When Woodrow was three years old the family moved to Augusta, Georgia. His early boyhood was happy but somewhat sheltered by the close family ties of the Wilsons. Wilson had a good singing voice and played the violin. When he had a family of his own, he carried on the tradition he had inherited of common prayer and sessions of music and song. The Civil War (1861-1865) was difficult for the Wilsons. Dr. Wilson was an ardent Confederate sympathizer, and young Wilson witnessed the ruthless behavior of federal troops who, under General William T. Sherman, invaded Georgia and South Carolina.
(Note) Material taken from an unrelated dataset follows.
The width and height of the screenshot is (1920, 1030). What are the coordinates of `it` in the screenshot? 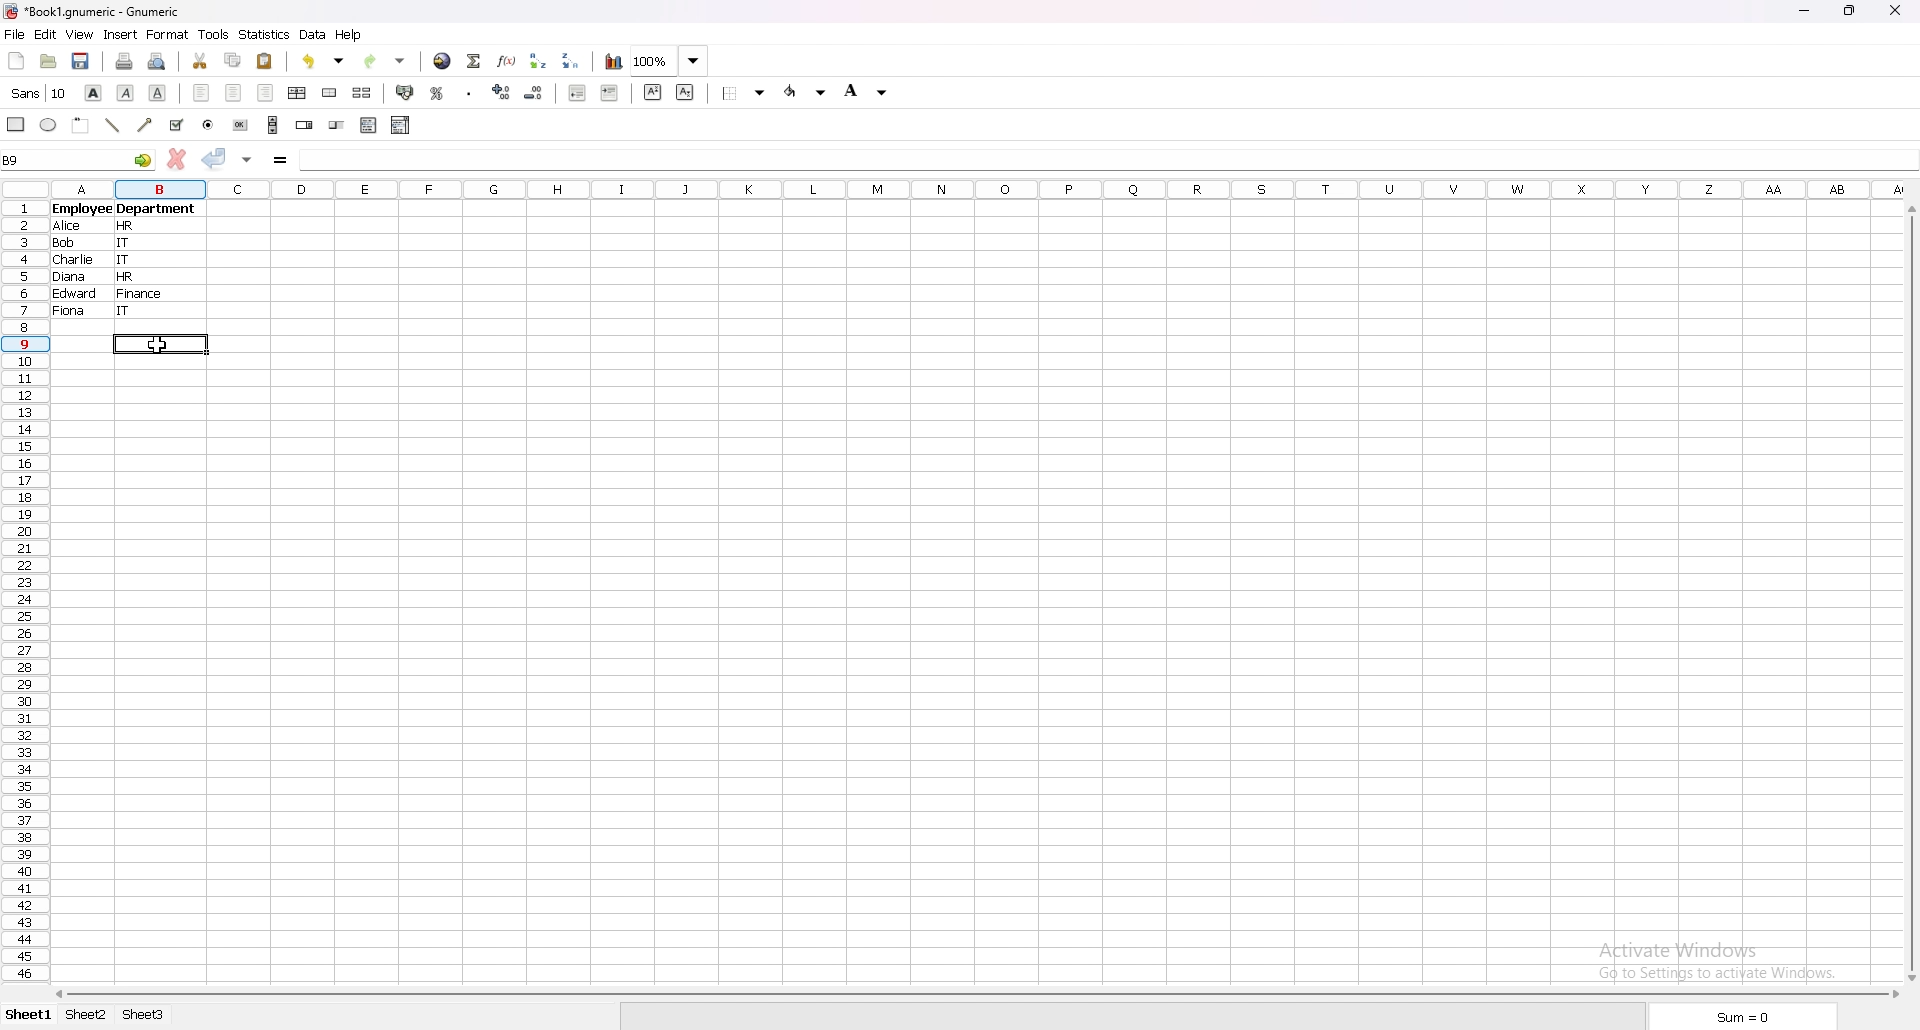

Wilson believed all his life that the South had “absolutely nothing to apologize for,” so far as its secession from the Union was concerned. He believed further that the South's willingness to shed its blood “rather than pursue the weak course of expediency” had preserved its self-respect. Wilson remained a Southerner throughout his life.

B. Early Education

Wilson was educated partly at home and partly at private schools in Augusta and, after 1870, in war-ravaged Columbia, South Carolina, to which the Wilsons moved. In 1874 they moved again, to Wilmington, North Carolina.
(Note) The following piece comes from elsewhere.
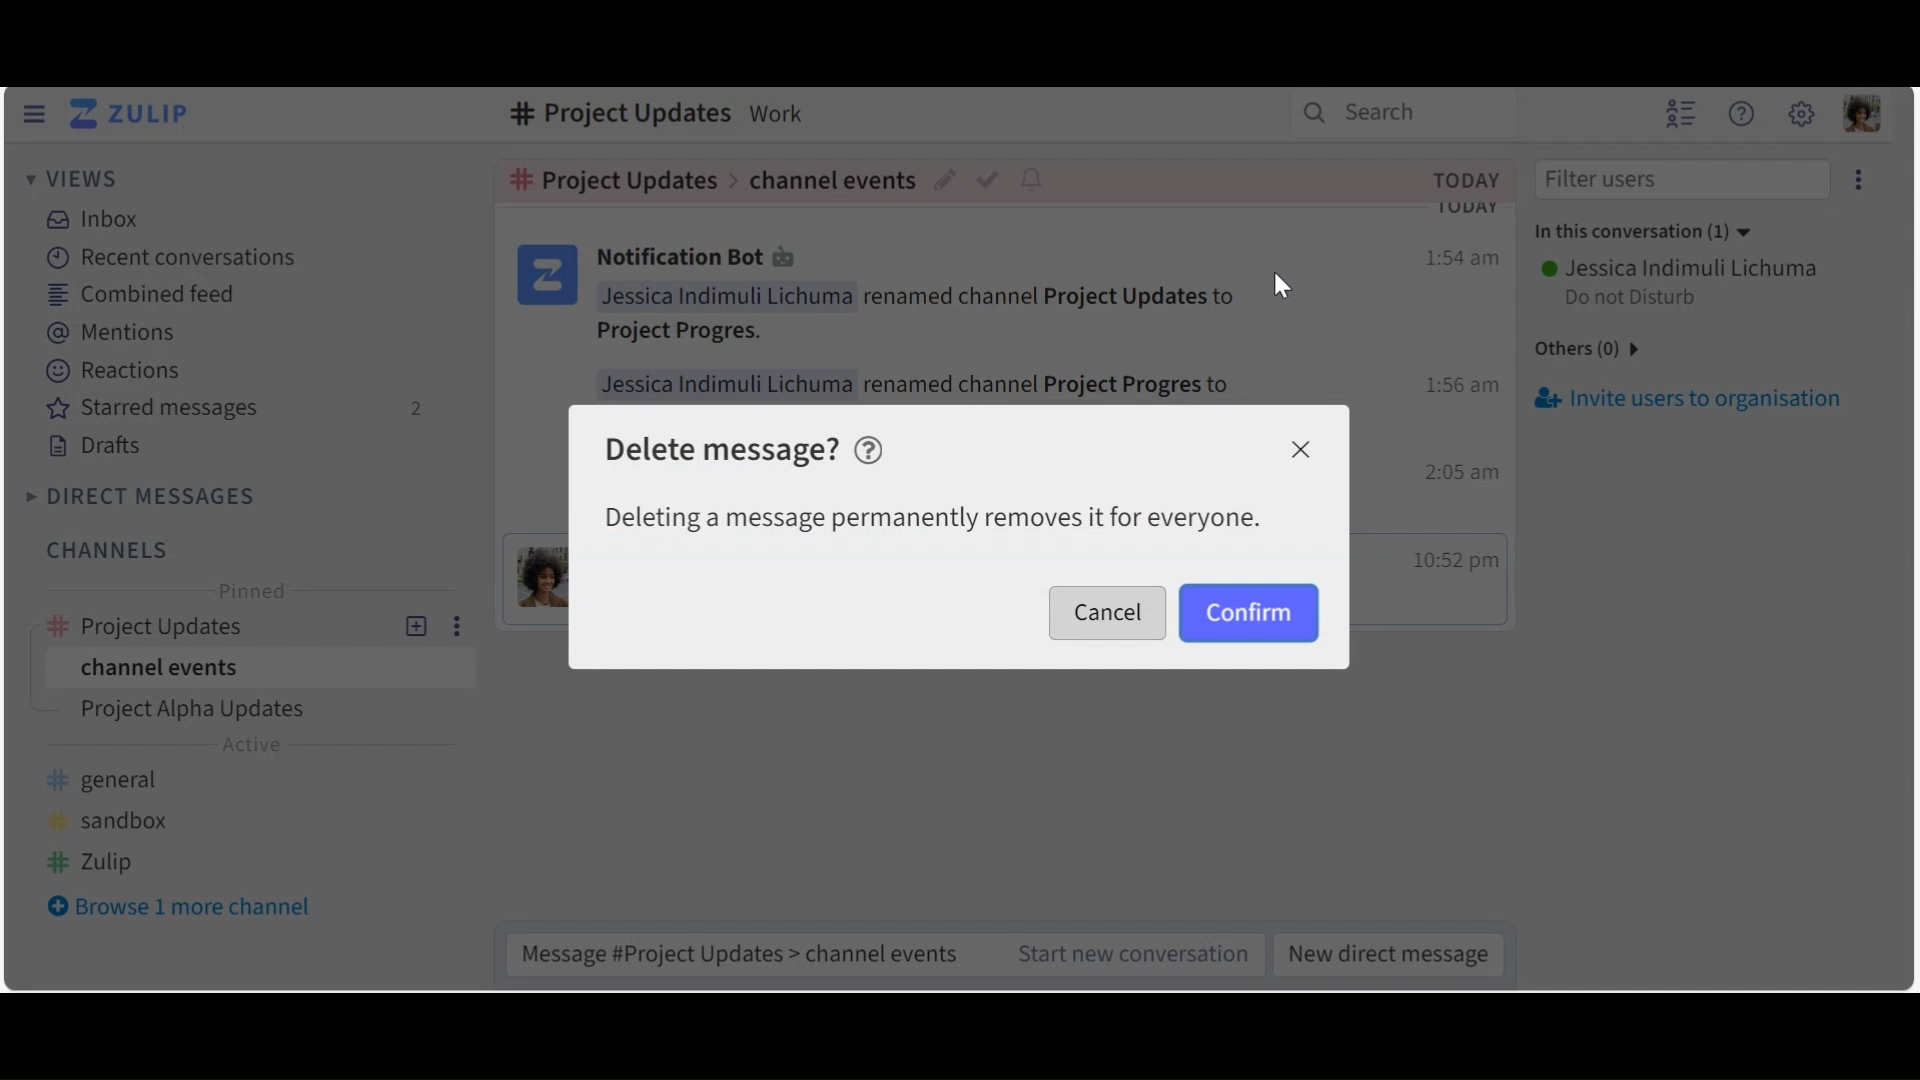 This screenshot has width=1920, height=1080. I want to click on Invite user to organisation, so click(1856, 182).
Like his father, young Wilson had great admiration for English letters and history. Also like his father, he held William Gladstone, the British Liberal prime minister, to be the greatest 19th-century statesman. The young Wilson took a moral and religious attitude toward society. His critical view of post-Civil War society as materialistic and ungracious agreed with that of such Southern poets as Henry Timrod and Sidney Lanier.

C. College Years

In 1873, Wilson attended Davidson College, a small Presbyterian school in North Carolina, of which his father was a trustee. At that time there was some expectation that he might be preparing for the clergy, but the following year he enrolled at the College of New Jersey, a school favored by young Southern gentlemen.

Wilson worked less hard at achieving high grades than at deciding upon a career. He was seriously interested in English literature and read established authors. Politics also interested him, and he studied such classic British orators as Edmund Burke and the techniques of public speech. A leader among the school debaters Wilson, who believed in free trade, refused to defend the case for the government protection of domestic industry even as an exercise in argument. His dream of entering national politics was revealed in his visiting cards, which was written “Thomas Woodrow Wilson, senator from Virginia.”
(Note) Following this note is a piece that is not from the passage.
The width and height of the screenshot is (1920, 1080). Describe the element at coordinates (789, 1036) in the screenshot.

Wilson worked diligently to improve his writing, examining the styles of famous English essayists and severely criticizing his own. During his last year at college he published an essay, “Cabinet Government in the United States,” in the International Review (August 1879). The essay revealed Wilson's gift for dramatizing ideas and giving them simple and urgent form. His criticism of the powerful committees that dominated the Congress of the United States was largely a criticism of the Congress that had dictated policy to the defeated Southern states during the Reconstruction period following the Civil War, but Wilson's essay went beyond sectional feelings. He wanted a more democratically run Congress, and he envisioned a government of strong and competent Cabinet members, actively engaged in the passage of legislation, rather than a strong president.

D. Legal Career

Wilson was encouraged by the excellent reception of his essay and decided to become a lawyer and enter politics. As a student in the University of Virginia law school, however, he became inpatient with the fine points of law and only reluctantly mastered them. Although his work was outstanding, he found public speaking and political history more satisfying. Despite intermittent illness, he received his law degree and in 1882 settled in Atlanta, Georgia, where he opened a law practice with Edward I. Renick, another idealistic young Southerner. Neither of the young lawyers was particularly skilled at the business side of the venture. In 1883 Wilson abandoned his law career and entered the graduate school of The Johns Hopkins University to study history.